The 2018 Atlanta Food and Wine Festival kicked off the summer with style, cementing it’s reputation as the best festival in Atlanta. Taking place in midtown from May 31 to June 3, the festival celebrated not just a wonderful variety of foods and wines, but also the diversity of culture and heritage that the south prides itself on.

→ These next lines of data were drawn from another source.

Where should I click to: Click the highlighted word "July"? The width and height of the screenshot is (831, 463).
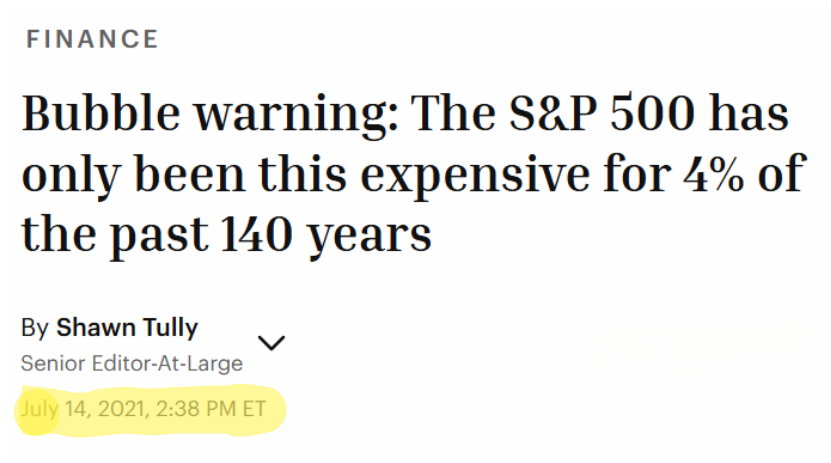(38, 409)
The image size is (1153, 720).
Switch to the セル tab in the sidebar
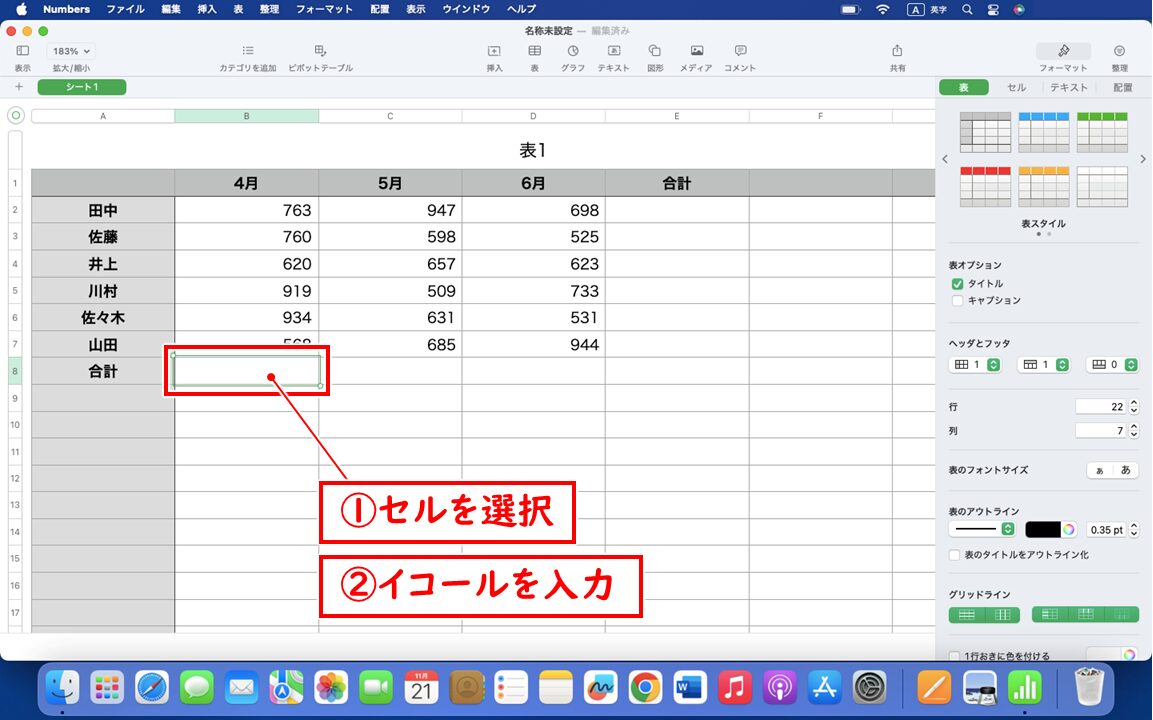pos(1017,87)
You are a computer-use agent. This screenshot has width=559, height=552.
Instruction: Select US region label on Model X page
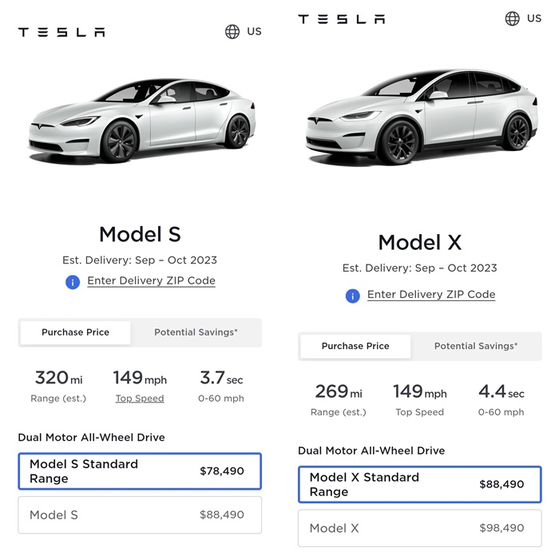click(x=534, y=19)
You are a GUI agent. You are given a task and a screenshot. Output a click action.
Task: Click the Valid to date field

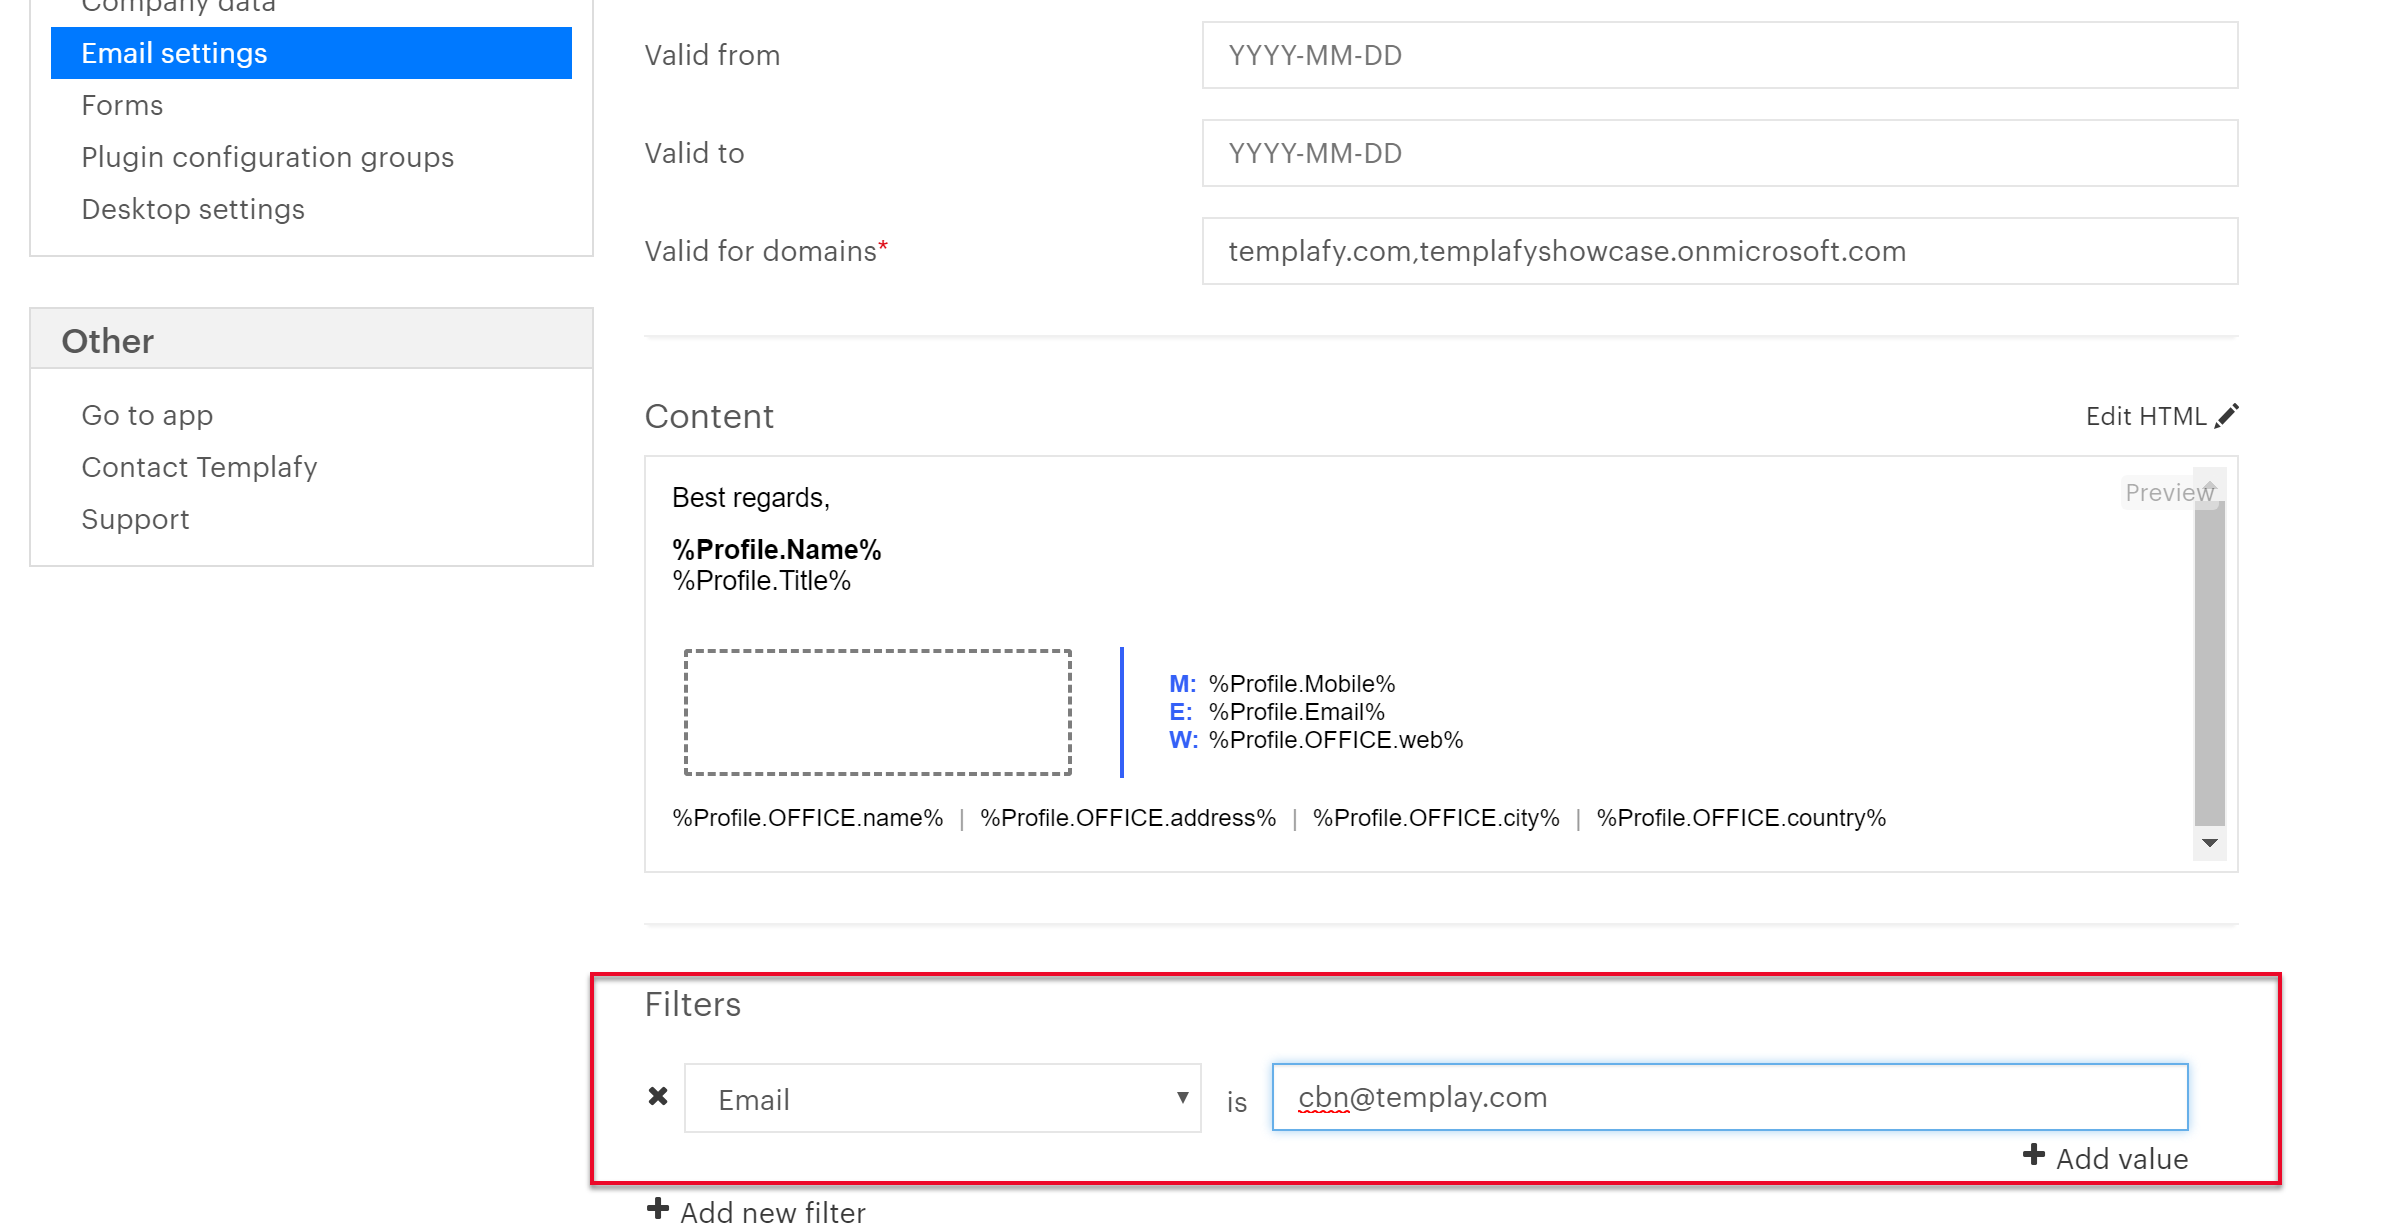[x=1718, y=153]
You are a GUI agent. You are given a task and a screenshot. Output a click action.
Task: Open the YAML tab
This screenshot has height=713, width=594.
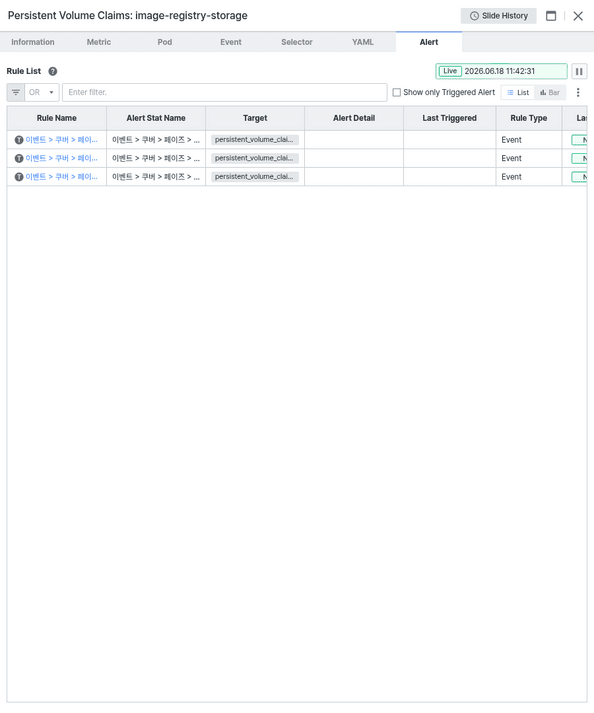point(362,42)
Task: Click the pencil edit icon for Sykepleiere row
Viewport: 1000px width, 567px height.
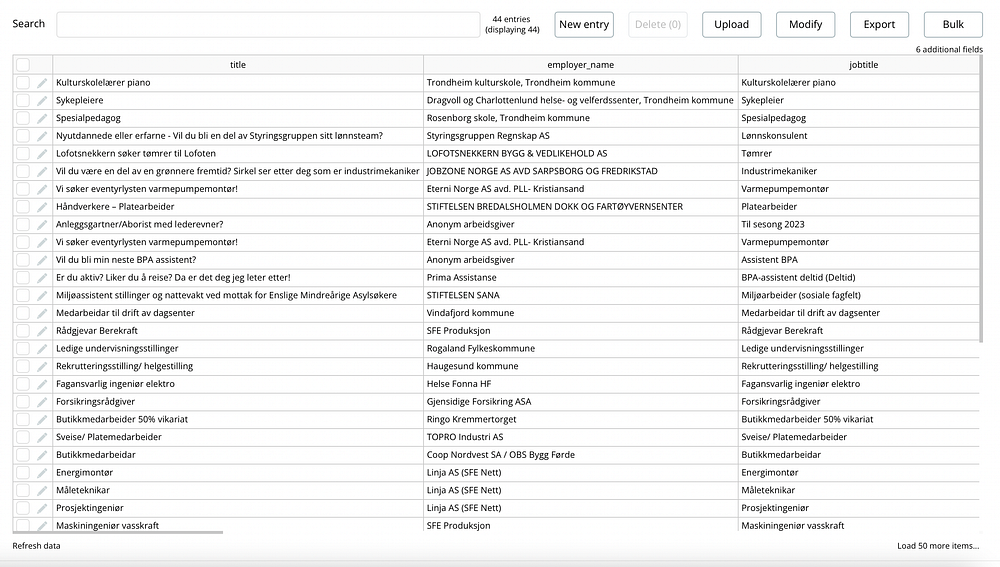Action: (x=42, y=100)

Historically, the Atlanta Food and Wine Festival has made efforts to include African-American chefs. This year, they went beyond that, and chose to not merely include, but actually focus on African-American chefs, and in a nod to intersectionality, included two African-American women on the advisory board: Stephanie Johnson, owner of Sweet Potatoes, and Vivian Joyner, owner of Miss Ora’s kitchen. At the festival, the two women hosted a wine class focusing on pairing champagne with fried chicken. Additional classes were taught by Todd Richards, on soul cooking; Kenny Gilbert, on sustainable seafood; and Digby Stridiron on international influences in southern cooking.
The festival kicked off in style on Thursday night, with a sightseeing tour called Destination Delicious. Festival goers experienced the sensual world of the South, by sampling delicious wines, new cuisines, and clever new recipes reflecting the creative heart of the South.
Friday, Saturday and Sunday were centered on the various tasting tents, including nearly 100 food and beverage booths. The tasting tents provided a range of experiences for the taste buds, as well as commentary on the historical context behind the various dishes. Themes included Improbable Pairs, a presentation of surprising food and cocktail combinations; Palate Pleasers, a tasting with an emphasis on flavors; Ingredient Spotlight, a demonstration of the region’s ubiquitous ingredients.
Saturday evening’s event, titled Beat The Heat, focused on the variety of chicken recipes the South is famous for, including southern fried and Nashville hot. Cocktails and wines were available to go with the late night restaurant vibe.
Sunday featured Brew-zy Brunch, a celebration of Southern breakfast. including Biscuits & Gravy, Shrimp & Grits, etc. The various featured chefs again displayed creativity and technique in pleasing the attendees palates.
The 8th annual AFWF awarded Best of the Fest to chefs Seven Chan and Ken Yu, both with Poke Burri of East Atlanta Village and Raleigh, NC. The pair impressed the crowd with salmon and tuna poke shooters and tempura fried bacon with butter syrup.